▸ **WHAT THIS TASK INVOLVES**:
Rewrite the material with every "dropdown" changed to "menu" and nothing else altered.

▸ **EXCERPTED DATA**:

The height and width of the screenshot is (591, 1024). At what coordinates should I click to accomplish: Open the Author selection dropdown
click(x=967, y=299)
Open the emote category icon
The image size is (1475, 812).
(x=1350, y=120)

▸ **THE REPLY**:
The height and width of the screenshot is (591, 1024). At what coordinates should I click to accomplish: Open the Author selection menu
click(x=967, y=299)
Open the emote category icon
The image size is (1475, 812).
(x=1350, y=120)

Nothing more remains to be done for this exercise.